Hi,
This is the v6 of two x86 fixes.
1) x86/delay: Fix the wrong Assembly constraint in delay_loop() function. 2) x86/MCE/AMD: Fix memory leak when `threshold_create_bank()` fails.
## Changelog
v6: - Remove unnecessary Cc tags. - Undo the stable mark for patch 1. - Update commit message, emphasize the danger when the compiler decides to inline the function. - Fix the Fixes tag sha1 in patch 1. - Change the helper function name to __threshold_remove_device().
v5: - Mark patch #1 for stable. - Commit message improvement for patch #1 and #2. - Fold in changes from Yazen and Alviro (for patch #2).
v4: - Address comment from Greg, sha1 commit Fixes only needs to be 12 chars. - Add the author of the fixed commit to the CC list.
v3: - Fold in changes from Alviro, the previous version is still leaking @bank[n].
v2: - Fix wrong copy/paste.
Signed-off-by: Alviro Iskandar Setiawan alviro.iskandar@gnuweeb.org Signed-off-by: Yazen Ghannam yazen.ghannam@amd.com Signed-off-by: Ammar Faizi ammarfaizi2@gnuweeb.org --- Ammar Faizi (2): x86/delay: Fix the wrong asm constraint in `delay_loop()` x86/MCE/AMD: Fix memory leak when `threshold_create_bank()` fails
arch/x86/kernel/cpu/mce/amd.c | 32 +++++++++++++++++++------------- arch/x86/lib/delay.c | 4 ++-- 2 files changed, 21 insertions(+), 15 deletions(-)
base-commit: 1930a6e739c4b4a654a69164dbe39e554d228915
The asm constraint does not reflect that the asm statement can modify the value of @loops.

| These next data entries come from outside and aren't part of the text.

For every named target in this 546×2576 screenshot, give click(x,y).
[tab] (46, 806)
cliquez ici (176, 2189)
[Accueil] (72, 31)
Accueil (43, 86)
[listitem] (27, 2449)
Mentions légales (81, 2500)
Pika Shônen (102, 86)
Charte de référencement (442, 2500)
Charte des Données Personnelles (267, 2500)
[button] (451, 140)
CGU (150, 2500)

But the asm statement in delay_loop() does modify the @loops.
Specifiying the wrong constraint may lead to undefined behavior, it may clobber random stuff (e.g. local variable, important temporary value in regs, etc.). This is especially dangerous when the compiler decides to inline the function and since it doesn't know that the value gets modified, it might decide to use it from a register directly without reloading it.

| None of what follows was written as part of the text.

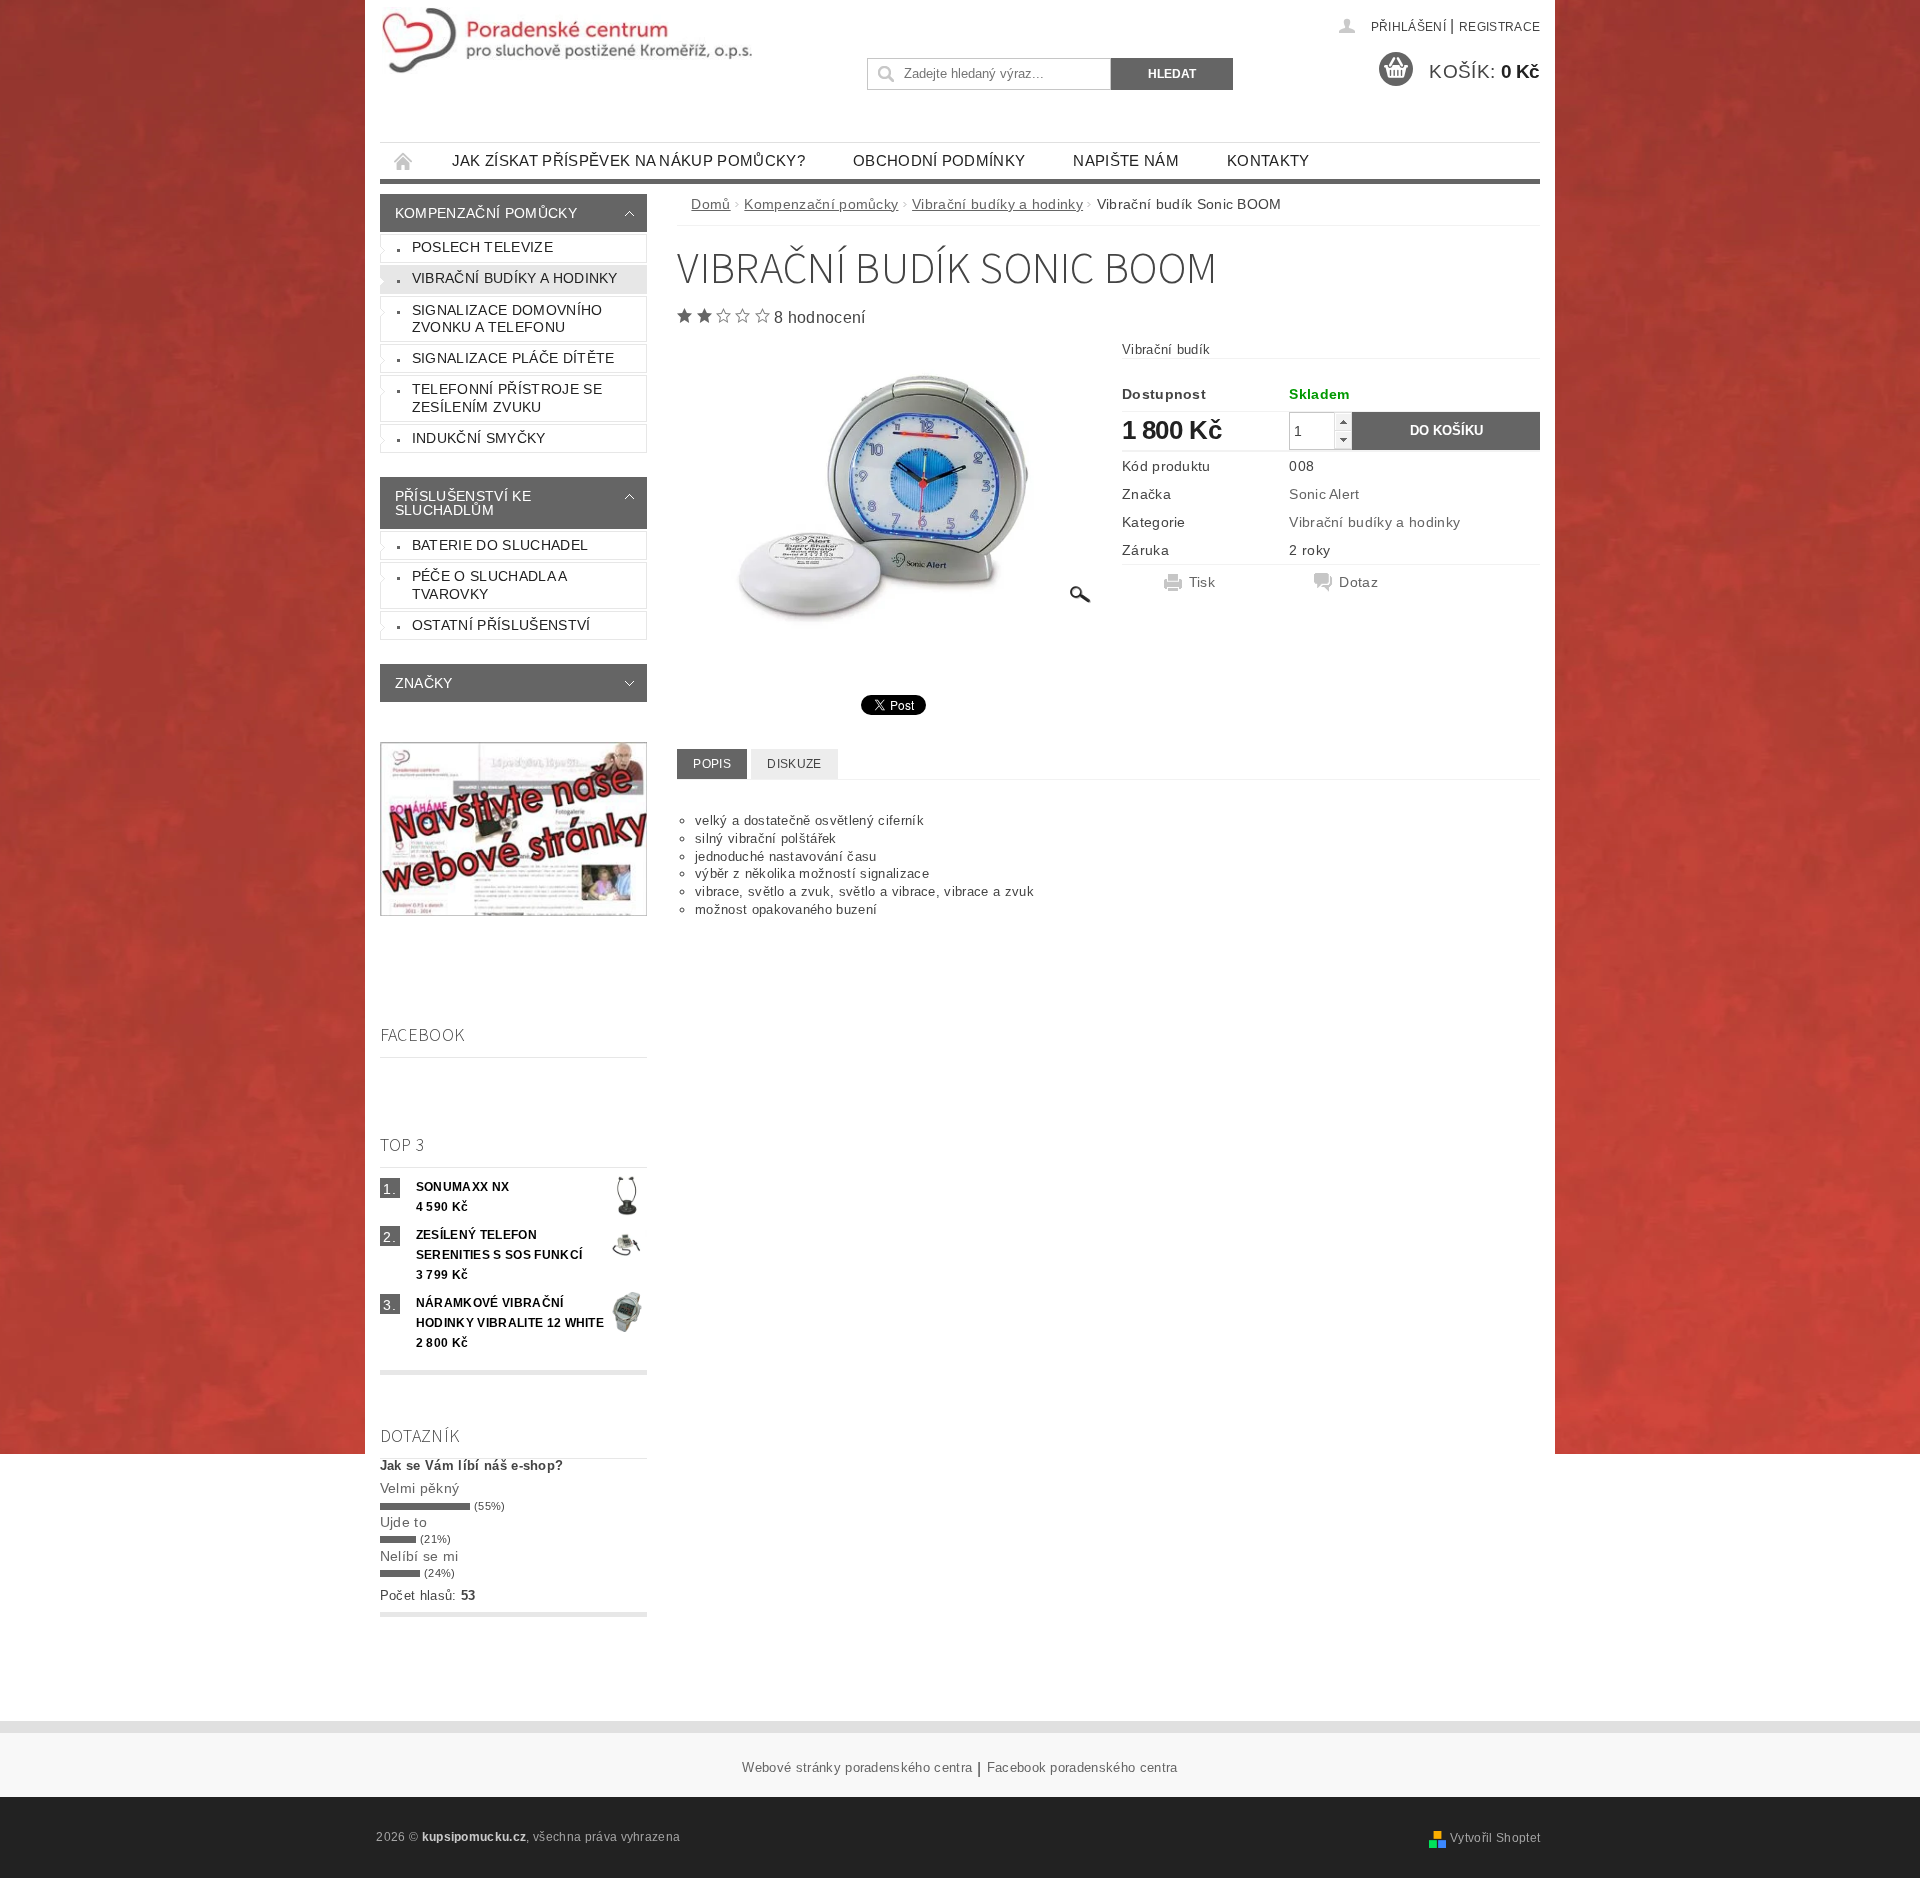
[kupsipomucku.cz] (567, 40)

Fix this by changing the constraint from "a" (as an input) to "+a" (as an input and output).
Cc: David Laight David.Laight@ACULAB.COM Cc: Jiri Hladky hladky.jiri@googlemail.com Cc: Alviro Iskandar Setiawan alviro.iskandar@gnuweeb.org Fixes: e01b70ef3eb3 ("x86: fix bug in arch/i386/lib/delay.c file, delay_loop function") Signed-off-by: Ammar Faizi ammarfaizi2@gnuweeb.org ---
v6: - Remove unnecessary Cc tags. - Update commit message, emphasize the danger when the compiler decides to inline the function. - Fix the Fixes tag sha1. - Remove stable Cc.
--- arch/x86/lib/delay.c | 4 ++-- 1 file changed, 2 insertions(+), 2 deletions(-)
diff --git a/arch/x86/lib/delay.c b/arch/x86/lib/delay.c index 65d15df6212d..0e65d00e2339 100644 --- a/arch/x86/lib/delay.c +++ b/arch/x86/lib/delay.c @@ -54,8 +54,8 @@ static void delay_loop(u64 __loops) " jnz 2b \n" "3: dec %0 \n"
- : /* we don't need output */ - :"a" (loops) + : "+a" (loops) + : ); }
On 3/29/22 03:47, Ammar Faizi wrote:
The asm constraint does not reflect that the asm statement can modify the value of @loops. But the asm statement in delay_loop() does modify the @loops.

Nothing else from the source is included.